Purpose: There are conflicting data regarding the role of the National Early Warning Score 2 (NEWS2) in predicting adverse outcomes in patients with infectious diseases. New-onset atrial fibrillation (NO-AF) has been suggested as a sepsis-defining sign of organ dysfunction. This study aimed to examine the prognostic accuracy of NEWS2 and whether NO-AF can provide prognostic information in emergency department (ED) patients with suspected bacterial infections.
Patients and Methods: Secondary analyses of data from a prospective observational cohort study of adults admitted in a 6-month period with suspected bacterial infections. We used the composite endpoint of in-hospital mortality or transfer to the intensive care unit as the primary outcome. The prognostic accuracy of NEWS2 and quick sequential organ failure assessment (qSOFA) and covariate-adjusted area under the receiver operating curves (AAUROC) were used to describe the performance of the scores. Logistic regression analysis was used to examine the association between NO-AF and the composite endpoint.

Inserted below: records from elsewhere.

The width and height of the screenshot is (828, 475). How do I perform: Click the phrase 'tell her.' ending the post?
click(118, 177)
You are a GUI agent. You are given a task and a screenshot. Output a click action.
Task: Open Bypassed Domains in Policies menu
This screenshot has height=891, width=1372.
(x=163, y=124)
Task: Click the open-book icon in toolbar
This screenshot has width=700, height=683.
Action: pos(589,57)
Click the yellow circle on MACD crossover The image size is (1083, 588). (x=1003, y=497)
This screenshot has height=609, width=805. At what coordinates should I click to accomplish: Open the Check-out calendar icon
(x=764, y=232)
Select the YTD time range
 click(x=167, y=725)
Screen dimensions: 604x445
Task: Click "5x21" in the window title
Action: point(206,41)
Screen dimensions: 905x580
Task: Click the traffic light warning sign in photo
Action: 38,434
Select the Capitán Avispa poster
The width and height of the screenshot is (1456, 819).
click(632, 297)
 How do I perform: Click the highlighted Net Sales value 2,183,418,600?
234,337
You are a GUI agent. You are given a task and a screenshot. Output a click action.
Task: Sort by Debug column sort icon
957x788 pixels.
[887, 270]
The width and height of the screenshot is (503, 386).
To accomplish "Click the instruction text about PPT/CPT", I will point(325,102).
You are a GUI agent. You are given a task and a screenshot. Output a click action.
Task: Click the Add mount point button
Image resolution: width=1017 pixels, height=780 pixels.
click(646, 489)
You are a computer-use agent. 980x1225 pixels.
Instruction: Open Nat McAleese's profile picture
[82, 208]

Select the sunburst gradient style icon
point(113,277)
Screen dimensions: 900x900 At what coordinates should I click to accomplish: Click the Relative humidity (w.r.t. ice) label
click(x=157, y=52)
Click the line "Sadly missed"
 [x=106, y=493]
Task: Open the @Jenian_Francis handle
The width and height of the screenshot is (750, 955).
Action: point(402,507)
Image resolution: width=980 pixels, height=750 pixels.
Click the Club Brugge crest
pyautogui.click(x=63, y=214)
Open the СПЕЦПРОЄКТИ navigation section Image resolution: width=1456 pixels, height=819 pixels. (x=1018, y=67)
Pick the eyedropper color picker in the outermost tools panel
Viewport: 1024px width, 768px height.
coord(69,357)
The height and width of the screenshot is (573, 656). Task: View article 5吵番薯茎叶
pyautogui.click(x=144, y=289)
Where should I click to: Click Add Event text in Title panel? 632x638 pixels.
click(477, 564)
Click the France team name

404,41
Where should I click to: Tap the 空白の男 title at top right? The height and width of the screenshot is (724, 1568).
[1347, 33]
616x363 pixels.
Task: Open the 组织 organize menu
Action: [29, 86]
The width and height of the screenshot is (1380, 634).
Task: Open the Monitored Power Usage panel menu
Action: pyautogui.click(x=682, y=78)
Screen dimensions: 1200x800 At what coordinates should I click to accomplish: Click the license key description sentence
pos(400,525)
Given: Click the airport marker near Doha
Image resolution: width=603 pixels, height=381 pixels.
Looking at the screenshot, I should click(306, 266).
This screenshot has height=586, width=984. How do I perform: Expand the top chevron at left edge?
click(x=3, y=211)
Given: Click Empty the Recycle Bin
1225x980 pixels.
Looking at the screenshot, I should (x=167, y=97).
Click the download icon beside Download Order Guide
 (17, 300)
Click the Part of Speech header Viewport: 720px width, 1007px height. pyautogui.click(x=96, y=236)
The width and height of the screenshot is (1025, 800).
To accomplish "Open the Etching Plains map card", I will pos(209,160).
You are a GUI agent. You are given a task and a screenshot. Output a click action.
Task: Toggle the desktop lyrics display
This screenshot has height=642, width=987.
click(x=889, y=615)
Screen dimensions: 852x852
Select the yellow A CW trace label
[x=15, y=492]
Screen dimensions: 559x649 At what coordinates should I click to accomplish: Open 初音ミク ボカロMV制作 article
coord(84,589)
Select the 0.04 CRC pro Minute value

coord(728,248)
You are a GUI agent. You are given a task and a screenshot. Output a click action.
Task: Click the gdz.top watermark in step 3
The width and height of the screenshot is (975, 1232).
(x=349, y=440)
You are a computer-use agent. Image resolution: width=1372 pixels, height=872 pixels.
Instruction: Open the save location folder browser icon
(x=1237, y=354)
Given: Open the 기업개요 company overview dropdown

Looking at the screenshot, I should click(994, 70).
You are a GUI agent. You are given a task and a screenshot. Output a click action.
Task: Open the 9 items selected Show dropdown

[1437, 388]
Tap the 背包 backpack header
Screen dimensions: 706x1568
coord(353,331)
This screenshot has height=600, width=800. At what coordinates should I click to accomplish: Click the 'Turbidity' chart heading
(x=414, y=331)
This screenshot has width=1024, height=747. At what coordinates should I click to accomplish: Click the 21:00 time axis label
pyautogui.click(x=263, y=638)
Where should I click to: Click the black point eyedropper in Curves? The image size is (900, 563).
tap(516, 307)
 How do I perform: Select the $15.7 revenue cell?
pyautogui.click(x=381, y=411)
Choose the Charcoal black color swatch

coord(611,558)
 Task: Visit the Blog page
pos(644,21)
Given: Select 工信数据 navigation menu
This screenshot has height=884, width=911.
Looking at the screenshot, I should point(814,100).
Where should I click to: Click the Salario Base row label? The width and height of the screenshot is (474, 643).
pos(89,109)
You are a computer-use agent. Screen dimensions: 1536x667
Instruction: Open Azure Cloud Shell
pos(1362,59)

Results: A total of 2055 patients were included in this study. The composite endpoint was achieved in 198 (9.6%) patients. NO-AF was observed in 80 (3.9%) patients. The sensitivity and specificity for NEWS2 ≥5 were 70.2% (63.3-76.5) and 60.2% (57.9-62.4), respectively, and those for qSOFA ≥2 were 26.3% (20.3-33.0) and 91.0% (89.6-92.3), respectively. AAUROC for NEWS2 and qSOFA were 0.68 (0.65-0.73) and 0.63 (0.59-0.68), respectively. The adjusted odds ratio for achieving the composite endpoint in 48 patients with NO-AF who fulfilled the NEWS2 ≥5 criteria was 2.71 (1.35-5.44).
Conclusion: NEWS2 had higher sensitivity but lower specificity and better, albeit poor, discriminative ability to predict the composite endpoint compared to qSOFA. NO-AF can provide important prognostic information.